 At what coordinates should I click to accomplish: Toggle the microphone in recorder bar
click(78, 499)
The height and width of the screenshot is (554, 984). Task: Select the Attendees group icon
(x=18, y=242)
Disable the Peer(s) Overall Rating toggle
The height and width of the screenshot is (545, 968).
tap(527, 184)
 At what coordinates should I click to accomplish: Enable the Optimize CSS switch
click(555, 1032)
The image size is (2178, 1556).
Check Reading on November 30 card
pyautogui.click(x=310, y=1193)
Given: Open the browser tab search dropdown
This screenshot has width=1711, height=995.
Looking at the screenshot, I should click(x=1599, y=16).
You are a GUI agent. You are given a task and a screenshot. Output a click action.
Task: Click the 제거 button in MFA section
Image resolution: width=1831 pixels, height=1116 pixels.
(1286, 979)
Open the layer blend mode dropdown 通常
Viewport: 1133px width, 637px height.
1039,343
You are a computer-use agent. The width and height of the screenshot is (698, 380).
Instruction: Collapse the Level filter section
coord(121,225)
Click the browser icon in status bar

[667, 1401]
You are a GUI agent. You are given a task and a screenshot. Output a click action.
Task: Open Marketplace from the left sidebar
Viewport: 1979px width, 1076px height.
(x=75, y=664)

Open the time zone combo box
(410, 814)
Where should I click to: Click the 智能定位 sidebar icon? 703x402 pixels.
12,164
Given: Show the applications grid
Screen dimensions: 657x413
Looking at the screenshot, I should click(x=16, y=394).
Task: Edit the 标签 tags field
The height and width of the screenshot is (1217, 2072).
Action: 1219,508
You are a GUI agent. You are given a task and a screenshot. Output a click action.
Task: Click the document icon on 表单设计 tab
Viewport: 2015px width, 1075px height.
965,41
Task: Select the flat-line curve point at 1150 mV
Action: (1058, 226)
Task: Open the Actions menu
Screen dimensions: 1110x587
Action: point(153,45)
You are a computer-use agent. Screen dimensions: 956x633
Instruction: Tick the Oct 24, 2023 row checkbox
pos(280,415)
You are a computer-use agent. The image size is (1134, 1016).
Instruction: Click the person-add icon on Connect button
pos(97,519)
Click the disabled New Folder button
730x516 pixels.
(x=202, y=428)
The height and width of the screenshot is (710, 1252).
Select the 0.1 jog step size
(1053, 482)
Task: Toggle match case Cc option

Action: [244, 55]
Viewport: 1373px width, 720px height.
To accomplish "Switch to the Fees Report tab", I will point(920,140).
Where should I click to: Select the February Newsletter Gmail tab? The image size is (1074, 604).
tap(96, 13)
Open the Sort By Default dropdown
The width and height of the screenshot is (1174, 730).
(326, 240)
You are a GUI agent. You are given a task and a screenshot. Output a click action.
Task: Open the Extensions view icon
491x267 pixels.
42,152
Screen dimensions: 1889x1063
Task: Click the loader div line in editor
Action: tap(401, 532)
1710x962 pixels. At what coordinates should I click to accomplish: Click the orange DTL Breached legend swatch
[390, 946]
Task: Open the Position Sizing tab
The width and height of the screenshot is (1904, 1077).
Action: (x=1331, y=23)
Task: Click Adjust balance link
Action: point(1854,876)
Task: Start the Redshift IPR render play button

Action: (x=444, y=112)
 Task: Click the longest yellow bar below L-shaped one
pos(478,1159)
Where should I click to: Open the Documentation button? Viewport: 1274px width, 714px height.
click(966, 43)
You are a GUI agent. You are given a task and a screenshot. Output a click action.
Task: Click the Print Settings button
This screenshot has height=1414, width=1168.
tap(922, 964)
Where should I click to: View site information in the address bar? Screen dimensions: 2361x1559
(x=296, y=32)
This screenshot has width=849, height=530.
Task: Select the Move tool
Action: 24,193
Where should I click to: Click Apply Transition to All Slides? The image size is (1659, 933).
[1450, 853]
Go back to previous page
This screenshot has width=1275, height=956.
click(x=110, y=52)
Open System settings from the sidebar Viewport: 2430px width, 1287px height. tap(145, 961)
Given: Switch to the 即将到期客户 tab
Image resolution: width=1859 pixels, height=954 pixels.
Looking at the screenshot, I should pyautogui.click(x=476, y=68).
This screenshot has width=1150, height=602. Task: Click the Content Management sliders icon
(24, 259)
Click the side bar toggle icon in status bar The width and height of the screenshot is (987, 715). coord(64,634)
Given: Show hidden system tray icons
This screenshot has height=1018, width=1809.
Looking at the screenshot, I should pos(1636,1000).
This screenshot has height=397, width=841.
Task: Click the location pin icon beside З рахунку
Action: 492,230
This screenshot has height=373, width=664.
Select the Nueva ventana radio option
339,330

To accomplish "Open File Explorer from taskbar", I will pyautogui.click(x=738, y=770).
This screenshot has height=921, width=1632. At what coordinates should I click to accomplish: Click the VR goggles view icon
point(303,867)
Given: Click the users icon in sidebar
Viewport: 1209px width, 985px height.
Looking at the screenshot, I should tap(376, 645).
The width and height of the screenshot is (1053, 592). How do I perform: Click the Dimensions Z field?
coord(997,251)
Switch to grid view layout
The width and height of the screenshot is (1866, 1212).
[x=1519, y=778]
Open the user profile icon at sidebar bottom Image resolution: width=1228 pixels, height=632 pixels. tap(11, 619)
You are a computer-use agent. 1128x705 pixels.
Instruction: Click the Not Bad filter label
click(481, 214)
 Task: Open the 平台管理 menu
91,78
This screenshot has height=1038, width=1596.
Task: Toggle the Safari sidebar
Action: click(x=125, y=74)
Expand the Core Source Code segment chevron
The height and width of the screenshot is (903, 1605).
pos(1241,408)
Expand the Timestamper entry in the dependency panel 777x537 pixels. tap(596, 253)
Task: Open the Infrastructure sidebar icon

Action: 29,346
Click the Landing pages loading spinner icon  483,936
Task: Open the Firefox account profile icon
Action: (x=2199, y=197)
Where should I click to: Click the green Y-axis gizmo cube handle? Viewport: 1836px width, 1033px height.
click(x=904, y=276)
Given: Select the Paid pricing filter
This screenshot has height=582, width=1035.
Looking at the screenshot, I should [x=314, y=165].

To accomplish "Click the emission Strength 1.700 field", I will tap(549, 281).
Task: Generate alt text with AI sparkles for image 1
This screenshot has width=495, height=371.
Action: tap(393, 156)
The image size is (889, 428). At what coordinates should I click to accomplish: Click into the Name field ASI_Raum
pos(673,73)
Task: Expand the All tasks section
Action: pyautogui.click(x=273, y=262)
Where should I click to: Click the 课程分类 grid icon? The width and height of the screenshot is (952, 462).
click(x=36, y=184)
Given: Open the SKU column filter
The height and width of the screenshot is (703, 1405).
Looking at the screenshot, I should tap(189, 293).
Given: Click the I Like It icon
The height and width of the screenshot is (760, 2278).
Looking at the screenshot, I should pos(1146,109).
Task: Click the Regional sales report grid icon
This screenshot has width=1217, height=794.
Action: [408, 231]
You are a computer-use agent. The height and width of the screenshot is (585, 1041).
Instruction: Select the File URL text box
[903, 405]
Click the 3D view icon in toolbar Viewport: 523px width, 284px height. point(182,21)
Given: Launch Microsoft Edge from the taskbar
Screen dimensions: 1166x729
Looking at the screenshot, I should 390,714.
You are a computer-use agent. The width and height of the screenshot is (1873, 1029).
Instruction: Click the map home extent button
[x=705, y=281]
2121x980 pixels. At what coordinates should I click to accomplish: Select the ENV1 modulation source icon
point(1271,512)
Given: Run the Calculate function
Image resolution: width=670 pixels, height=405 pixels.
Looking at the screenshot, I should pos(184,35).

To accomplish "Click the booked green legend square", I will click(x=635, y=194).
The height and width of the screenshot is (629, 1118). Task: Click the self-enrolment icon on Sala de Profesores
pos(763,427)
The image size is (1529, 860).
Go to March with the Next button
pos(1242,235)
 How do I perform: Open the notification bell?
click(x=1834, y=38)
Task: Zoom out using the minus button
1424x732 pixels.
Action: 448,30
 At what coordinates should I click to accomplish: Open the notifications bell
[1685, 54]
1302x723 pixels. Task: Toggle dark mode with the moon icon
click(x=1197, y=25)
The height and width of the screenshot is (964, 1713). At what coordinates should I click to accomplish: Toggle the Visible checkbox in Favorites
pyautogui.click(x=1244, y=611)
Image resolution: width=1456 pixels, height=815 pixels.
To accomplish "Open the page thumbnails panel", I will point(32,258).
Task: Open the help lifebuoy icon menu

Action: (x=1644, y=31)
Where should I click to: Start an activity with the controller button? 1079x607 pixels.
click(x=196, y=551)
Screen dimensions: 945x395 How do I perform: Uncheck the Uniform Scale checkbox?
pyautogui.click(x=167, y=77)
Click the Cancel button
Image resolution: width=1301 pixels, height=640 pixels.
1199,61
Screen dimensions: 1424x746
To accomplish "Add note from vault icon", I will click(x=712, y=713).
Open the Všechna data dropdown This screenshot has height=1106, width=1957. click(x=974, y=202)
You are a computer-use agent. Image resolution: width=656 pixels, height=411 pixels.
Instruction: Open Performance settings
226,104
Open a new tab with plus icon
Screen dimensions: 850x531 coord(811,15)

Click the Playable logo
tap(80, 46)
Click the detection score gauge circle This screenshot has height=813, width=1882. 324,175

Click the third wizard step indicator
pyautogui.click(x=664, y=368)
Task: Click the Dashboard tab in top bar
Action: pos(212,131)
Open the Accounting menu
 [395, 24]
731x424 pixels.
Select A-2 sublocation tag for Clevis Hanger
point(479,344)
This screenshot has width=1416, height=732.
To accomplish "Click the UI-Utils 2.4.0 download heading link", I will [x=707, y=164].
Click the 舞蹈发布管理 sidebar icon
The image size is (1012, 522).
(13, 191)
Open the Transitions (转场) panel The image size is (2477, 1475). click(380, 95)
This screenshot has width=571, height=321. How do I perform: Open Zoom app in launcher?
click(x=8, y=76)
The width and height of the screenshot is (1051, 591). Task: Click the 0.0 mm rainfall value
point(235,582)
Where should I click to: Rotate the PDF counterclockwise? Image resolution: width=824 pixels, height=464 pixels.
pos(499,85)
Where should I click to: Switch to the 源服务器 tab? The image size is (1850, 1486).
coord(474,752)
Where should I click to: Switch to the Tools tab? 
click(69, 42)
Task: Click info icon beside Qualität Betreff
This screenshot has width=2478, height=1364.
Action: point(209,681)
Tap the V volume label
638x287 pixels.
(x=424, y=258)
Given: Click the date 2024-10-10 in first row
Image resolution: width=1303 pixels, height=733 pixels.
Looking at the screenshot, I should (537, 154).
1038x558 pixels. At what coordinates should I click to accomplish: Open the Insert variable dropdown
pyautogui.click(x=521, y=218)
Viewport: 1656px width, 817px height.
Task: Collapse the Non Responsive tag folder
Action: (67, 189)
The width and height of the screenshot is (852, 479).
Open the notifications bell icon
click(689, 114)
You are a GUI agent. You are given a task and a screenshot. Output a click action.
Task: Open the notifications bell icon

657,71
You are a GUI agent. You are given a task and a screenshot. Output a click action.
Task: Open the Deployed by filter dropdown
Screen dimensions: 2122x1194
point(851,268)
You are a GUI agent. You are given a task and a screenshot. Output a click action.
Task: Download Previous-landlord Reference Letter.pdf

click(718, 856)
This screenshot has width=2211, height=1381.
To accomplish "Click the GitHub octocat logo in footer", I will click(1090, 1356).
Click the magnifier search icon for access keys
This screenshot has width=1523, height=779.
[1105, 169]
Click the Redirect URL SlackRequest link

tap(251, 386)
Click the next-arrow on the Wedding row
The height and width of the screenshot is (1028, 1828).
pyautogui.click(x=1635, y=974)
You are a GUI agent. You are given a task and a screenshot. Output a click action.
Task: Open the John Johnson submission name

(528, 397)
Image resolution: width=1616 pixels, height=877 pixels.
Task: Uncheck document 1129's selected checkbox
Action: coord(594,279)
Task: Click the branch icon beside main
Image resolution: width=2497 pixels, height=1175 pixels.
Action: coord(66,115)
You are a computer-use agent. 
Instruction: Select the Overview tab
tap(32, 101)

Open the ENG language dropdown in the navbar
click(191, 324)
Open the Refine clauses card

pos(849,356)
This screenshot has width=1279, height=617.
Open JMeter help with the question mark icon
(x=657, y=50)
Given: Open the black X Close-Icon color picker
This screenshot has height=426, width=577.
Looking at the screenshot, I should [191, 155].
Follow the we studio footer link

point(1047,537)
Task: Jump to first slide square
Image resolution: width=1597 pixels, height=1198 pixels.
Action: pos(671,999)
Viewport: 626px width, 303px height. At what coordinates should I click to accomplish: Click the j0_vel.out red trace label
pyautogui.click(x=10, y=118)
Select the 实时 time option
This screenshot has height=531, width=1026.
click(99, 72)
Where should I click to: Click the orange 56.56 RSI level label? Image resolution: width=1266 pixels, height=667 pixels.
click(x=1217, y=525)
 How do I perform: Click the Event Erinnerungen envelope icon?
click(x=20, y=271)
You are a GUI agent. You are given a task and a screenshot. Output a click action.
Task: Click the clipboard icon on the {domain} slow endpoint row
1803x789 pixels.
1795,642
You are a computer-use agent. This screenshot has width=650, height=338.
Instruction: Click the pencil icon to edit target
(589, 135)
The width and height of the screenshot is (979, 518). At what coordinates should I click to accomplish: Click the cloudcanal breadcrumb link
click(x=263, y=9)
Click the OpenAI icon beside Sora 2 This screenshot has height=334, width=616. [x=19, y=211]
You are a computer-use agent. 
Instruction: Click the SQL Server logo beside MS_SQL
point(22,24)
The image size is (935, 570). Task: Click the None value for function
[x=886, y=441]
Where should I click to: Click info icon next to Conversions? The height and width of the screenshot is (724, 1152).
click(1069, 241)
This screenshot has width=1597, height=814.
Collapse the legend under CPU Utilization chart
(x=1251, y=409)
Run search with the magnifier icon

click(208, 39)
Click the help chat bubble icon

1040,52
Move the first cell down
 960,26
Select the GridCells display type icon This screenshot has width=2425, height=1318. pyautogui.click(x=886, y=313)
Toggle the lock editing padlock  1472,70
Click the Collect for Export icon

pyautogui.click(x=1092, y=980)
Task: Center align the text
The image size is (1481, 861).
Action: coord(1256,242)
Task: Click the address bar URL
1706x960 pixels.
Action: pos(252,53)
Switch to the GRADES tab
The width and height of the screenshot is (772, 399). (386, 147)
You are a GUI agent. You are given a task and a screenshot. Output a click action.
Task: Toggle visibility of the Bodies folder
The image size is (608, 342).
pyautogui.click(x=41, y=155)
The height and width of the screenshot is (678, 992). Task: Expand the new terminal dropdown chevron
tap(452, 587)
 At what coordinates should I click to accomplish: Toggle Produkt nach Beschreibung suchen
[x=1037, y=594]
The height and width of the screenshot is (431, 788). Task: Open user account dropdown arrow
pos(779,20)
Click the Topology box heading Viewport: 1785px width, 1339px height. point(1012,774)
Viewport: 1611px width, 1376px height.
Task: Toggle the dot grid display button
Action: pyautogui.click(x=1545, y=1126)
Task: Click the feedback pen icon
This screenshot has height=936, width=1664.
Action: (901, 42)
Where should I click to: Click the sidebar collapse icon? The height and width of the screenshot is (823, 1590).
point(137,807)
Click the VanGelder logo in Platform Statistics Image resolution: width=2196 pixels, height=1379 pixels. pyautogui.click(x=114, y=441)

########################################

◆ **Task item**:
Filter by the word "taskbar": copy every line of the data that holds it.

◆ **Task output**:
To accomplish "Open File Explorer from taskbar", I will pyautogui.click(x=738, y=770).
Given: Launch Microsoft Edge from the taskbar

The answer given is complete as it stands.